Hi @Sol I’ve moved your questions to a thread of their own — the ‘About the…’ posts are system-level posts that are just for describing the category.
There was a tech AMA on Holo TG and Philip beadle seems to have a different take (on a similar question posed) and says:
“The hash is checked when the conductor starts up the DNA and loads it into memory. The hash is the network address too so if you try to change. the code and recompile the WASM hash changes and you’re on your own network anyway.”
Ideally, yeah, that’s what would happen. You’d try to mess around with your DNA and your Holochain conductor would fork you off into your own DHT. But the problem is that there’s no way to prove to your peers that you haven’t messed around with Holochain itself to report a DNA hash that doesn’t match the DNA you’re actually using. Heck, you wouldn’t even have to use a DNA at all — you could just create a little program that talks the Holochain protocol. You’d need cryptographic signing at the hardware level to prove that you’re using an official, unmodified Holochain runtime, and technology is not at that stage yet.

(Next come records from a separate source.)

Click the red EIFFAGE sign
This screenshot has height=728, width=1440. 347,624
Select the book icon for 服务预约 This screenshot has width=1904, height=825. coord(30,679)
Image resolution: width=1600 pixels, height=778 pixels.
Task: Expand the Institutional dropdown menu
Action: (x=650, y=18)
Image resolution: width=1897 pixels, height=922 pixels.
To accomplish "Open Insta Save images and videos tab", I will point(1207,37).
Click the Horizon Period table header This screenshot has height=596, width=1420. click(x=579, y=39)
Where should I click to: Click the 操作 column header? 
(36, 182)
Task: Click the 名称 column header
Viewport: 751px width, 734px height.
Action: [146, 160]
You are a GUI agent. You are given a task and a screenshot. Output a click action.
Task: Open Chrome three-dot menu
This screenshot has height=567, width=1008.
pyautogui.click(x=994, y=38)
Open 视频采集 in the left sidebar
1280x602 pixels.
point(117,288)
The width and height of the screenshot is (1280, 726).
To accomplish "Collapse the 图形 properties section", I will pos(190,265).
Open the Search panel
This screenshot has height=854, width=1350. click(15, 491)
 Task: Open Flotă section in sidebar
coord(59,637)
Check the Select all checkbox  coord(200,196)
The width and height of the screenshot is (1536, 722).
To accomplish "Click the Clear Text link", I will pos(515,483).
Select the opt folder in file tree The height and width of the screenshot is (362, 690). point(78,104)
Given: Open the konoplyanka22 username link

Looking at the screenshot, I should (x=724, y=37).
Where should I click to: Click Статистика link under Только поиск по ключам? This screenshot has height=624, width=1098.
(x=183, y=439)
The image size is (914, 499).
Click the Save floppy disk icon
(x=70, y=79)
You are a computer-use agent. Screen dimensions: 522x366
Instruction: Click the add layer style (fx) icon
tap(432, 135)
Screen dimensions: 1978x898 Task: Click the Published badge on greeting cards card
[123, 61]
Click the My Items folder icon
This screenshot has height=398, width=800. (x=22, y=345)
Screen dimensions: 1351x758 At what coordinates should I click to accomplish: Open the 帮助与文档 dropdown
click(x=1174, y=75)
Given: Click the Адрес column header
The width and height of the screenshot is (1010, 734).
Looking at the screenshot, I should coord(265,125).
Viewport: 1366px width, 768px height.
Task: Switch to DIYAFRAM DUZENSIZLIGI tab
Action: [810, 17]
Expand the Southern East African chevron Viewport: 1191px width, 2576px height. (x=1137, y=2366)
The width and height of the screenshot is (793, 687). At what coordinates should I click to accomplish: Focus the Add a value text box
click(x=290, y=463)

But “the proof of the pudding is in the eating”: If Alice produces bad data, that’s the only proof that her peers need thta she’s modified her ‘rules of the game’ for the DHT. This is why we still need validation.
That’s not to say that the Holochain conductor’s DNA hashing is completely useless: You could be an honest user, downloading what you think is a DNA that allows you to participate in application X — and in fact what it really does is cause you to inadvertently do all sorts of evil things. But as long as you trust the Holochain conductor itself, there’s no way that a malicious third party can trick you into downloading an evil DNA. The best they can do is cause you to be in the wrong DHT, where any evil actions that your DNA takes won’t blacklist you in the right DHT.
why do holochain use libsodium for cryptographic implementation? Why not other options like Bouncy Castle, Botan, Libgcrypt etc?
As you probably know, ‘good’ cryptography happens out in the open. The robustness of an algorithm depends not on hiding its implementation but on subjecting it to as much scrutiny as possible. People recommend not ‘rolling your own’ crypto. This means:
- Don’t create your own algorithms.
- Don’t write your own implementations of trusted algorithms.
Your single-maintainer library won’t be as bug-free as one maintained and analyzed by hundreds of academics, white-hat hackers, and security professionals.
NaCl, and its daughter project libsodium, take this one step further:
- Don’t choose your own algorithms.
They have a very opinionated stance: there are a lot of crypto algorithms out there, and it’s not enough just to pick one and use it. You need to know whether it’s actually a good algorithm for for your needs. So NaCl/libsodium track the current industry ‘best practice’ recommendations and only implement one or two algorithms for any given category – key derivation, key exchange, signing vs encryption, hashing, etc.
Bouncy Castle et al are big huge toolkits that aim to provide reliable and bug-free implementations of lots of different cryptographic algorithms. But they don’t give as strong guidance as NaCl/libsodium about what algorithms you should use to get the job done.
Anyhow, that’s my limited understanding of why we went with libsodium. We can take an advantage of a whole industry’s wisdom rather than having to become deep crypto experts ourselves. That frees us up to be experts in our own domain.
When a author’s transaction start to get broadcast to random nodes in the DHT, are each transaction send directly from author straight to each of the chosen nodes?
Different DHTs use different replication models. My understanding (which may be incorrect) is illustrated in this document, complete with happy pictures tl;dr:
- An author tries their best to contact the one node that they think is ‘most responsible’ for holding their entry.
- That node either accepts it, validates it, and gives back a validation certificate (or warrant), or they point the author to the node they think is ‘more responsible’.
The author themselves contacts the ‘more responsible’ node. Steps 1 and 2 are repeated until one node finally accepts the entry.
- After validating the entry, the ‘most responsible’ node spreads the data to its neighbours. A node will always have a (nearly) complete picture of its neighbourhood, so it knows exactly who else should be holding the entry. I don’t know if it just passes it on to the next-nearest neighbours, or all of them at once, or what.
So you’ll note that the Holochain DHT design favours direct contact rather than eventual propagation. This lets us come to consistency quickly — we call it ‘fast push, slow heal’.